● WHAT YOU SHOULD DO: Rewrite the part of the data that opens with the line containing "How do I perform: Click" and runs through the end of the data, both ends included, as a numbered list without blank lines. Omit the pictures from your answer.
- - - - - - -
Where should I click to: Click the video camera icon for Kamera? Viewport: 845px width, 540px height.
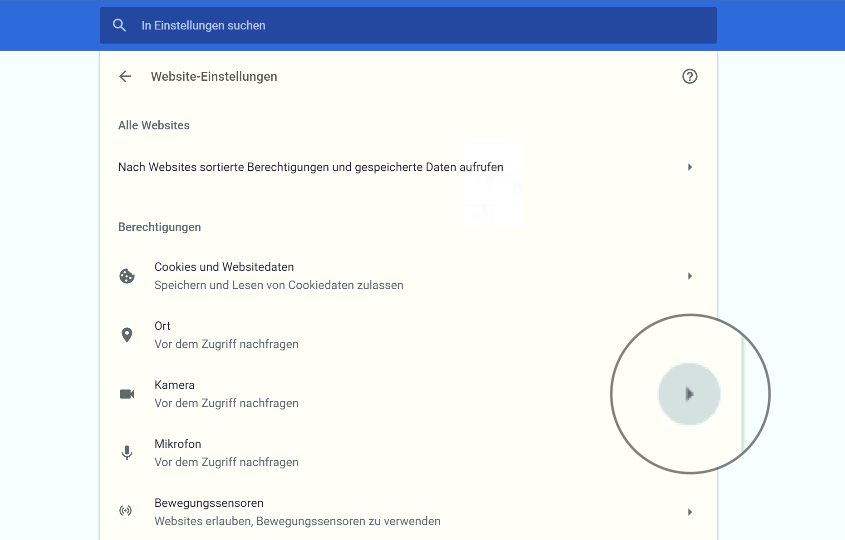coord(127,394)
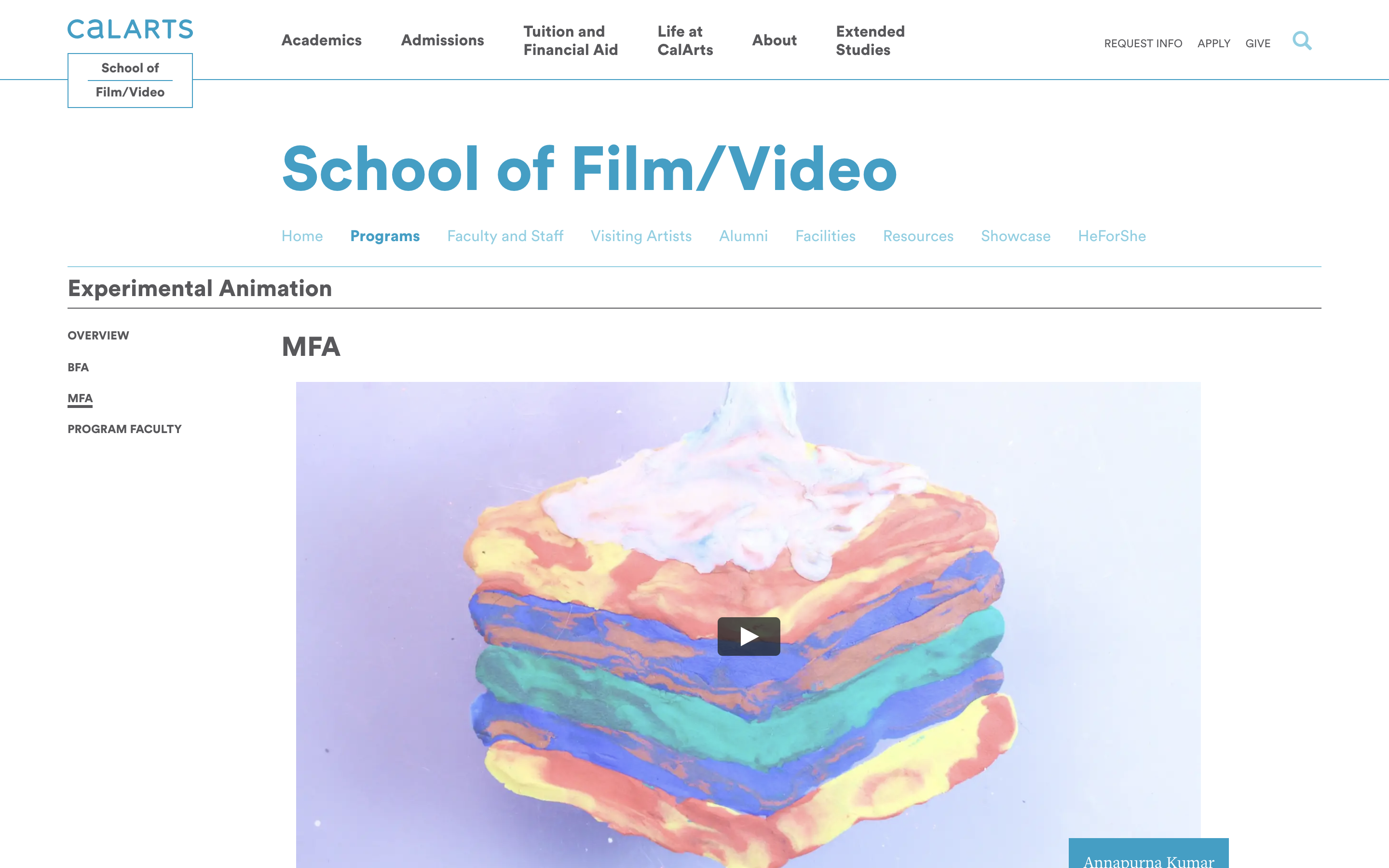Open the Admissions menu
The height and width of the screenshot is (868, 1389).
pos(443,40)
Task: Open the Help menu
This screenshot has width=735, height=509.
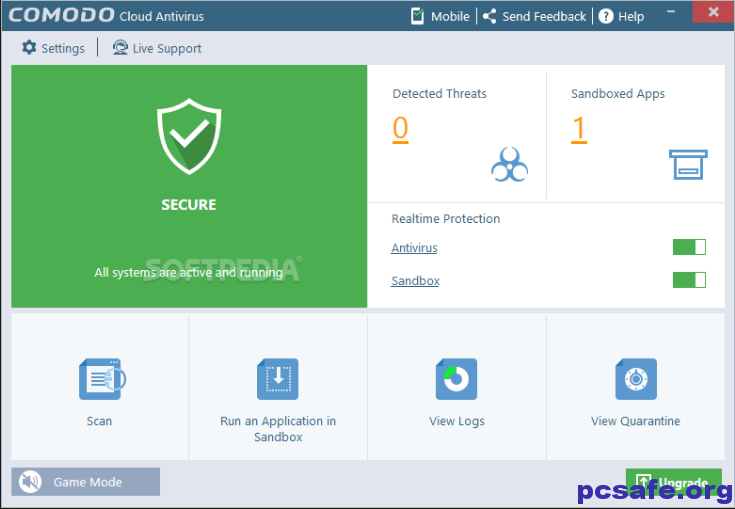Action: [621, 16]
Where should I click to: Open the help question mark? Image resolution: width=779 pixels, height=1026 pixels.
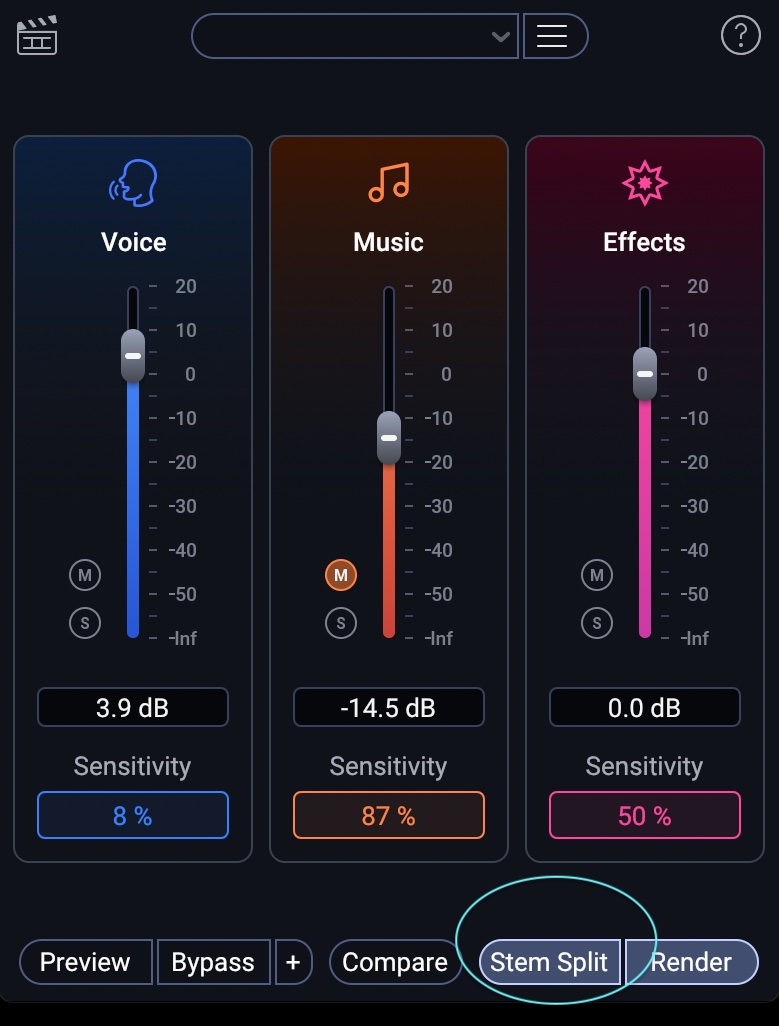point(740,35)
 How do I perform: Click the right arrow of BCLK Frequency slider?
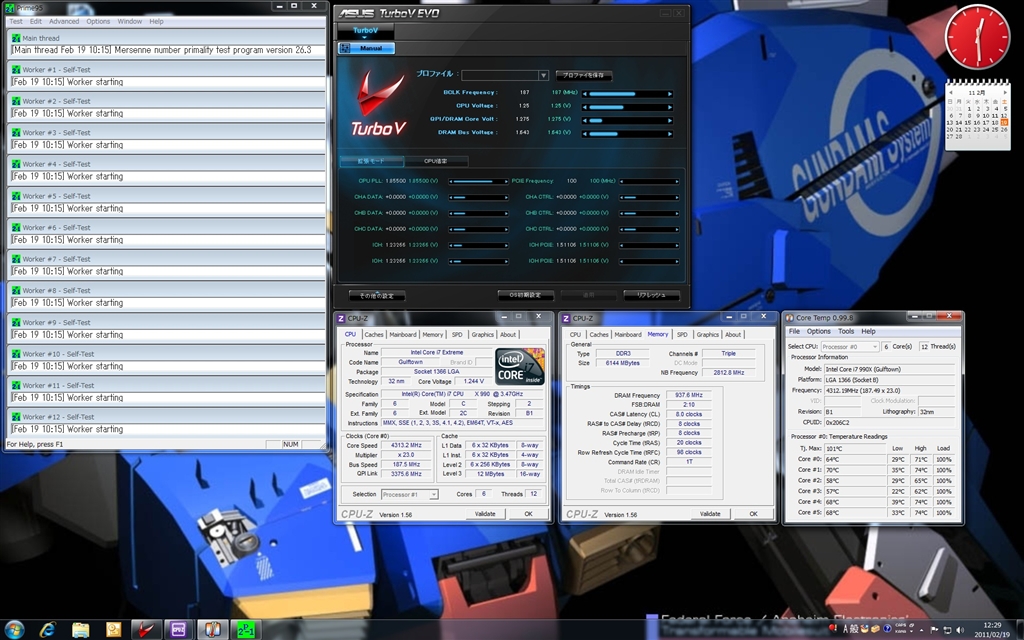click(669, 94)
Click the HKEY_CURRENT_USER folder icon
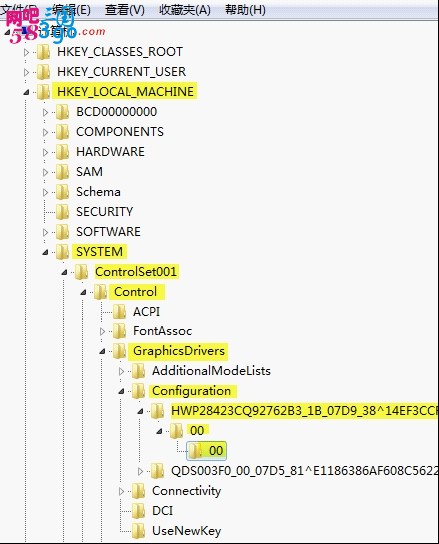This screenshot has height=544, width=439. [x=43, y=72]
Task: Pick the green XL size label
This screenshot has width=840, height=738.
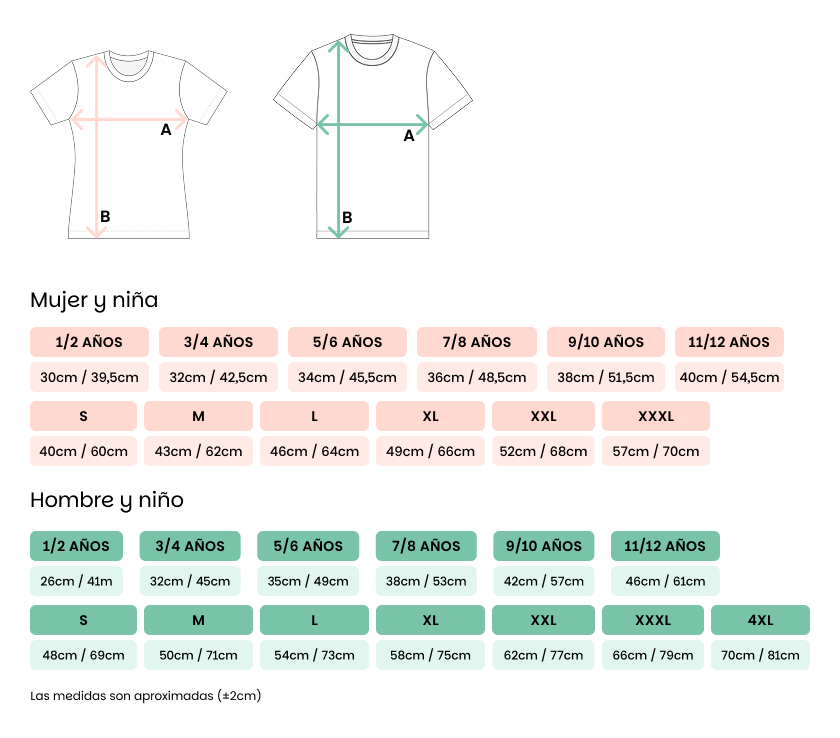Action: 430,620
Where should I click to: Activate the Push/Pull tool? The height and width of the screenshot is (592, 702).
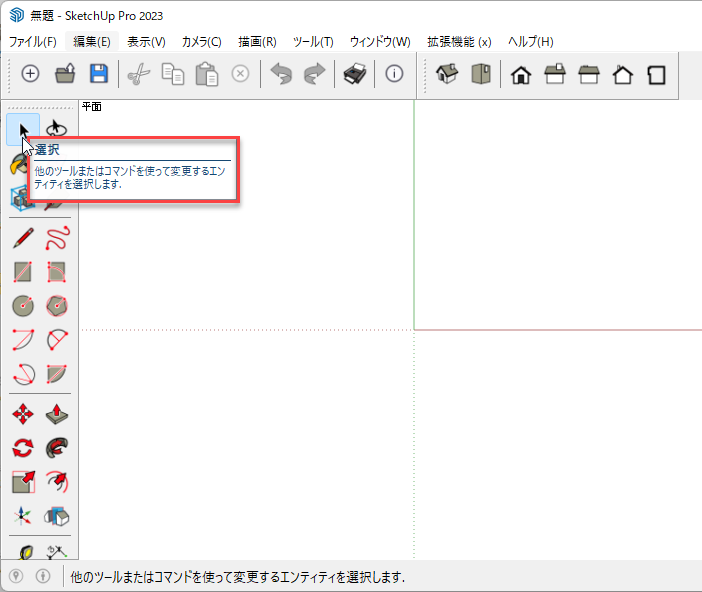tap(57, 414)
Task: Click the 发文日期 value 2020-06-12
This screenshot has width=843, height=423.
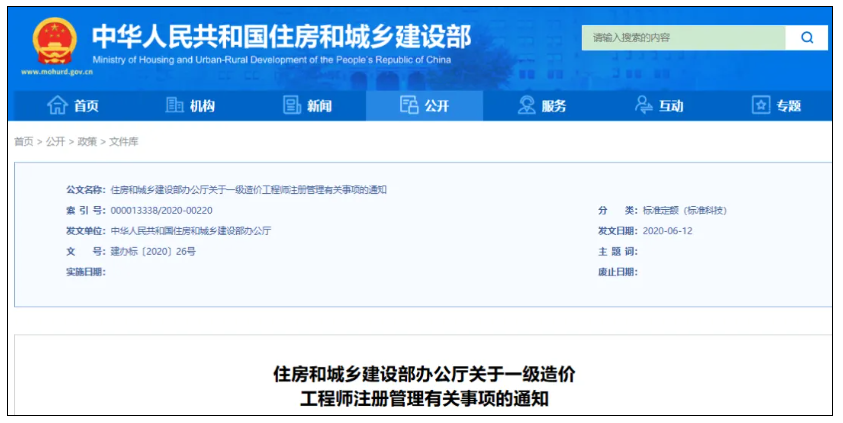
- - - - - - -
● THE OUTPUT:
1.  How do I perform: Click the right arrow of BCLK Frequency slider?
2. click(669, 94)
3. Click the HKEY_CURRENT_USER folder icon
4. This screenshot has height=544, width=439. [x=43, y=72]
5. Task: Pick the green XL size label
6. This screenshot has width=840, height=738.
7. Action: 430,620
8. Where should I click to: Activate the Push/Pull tool? The height and width of the screenshot is (592, 702).
9. tap(57, 414)
10. Task: Click the 发文日期 value 2020-06-12
11. This screenshot has width=843, height=423.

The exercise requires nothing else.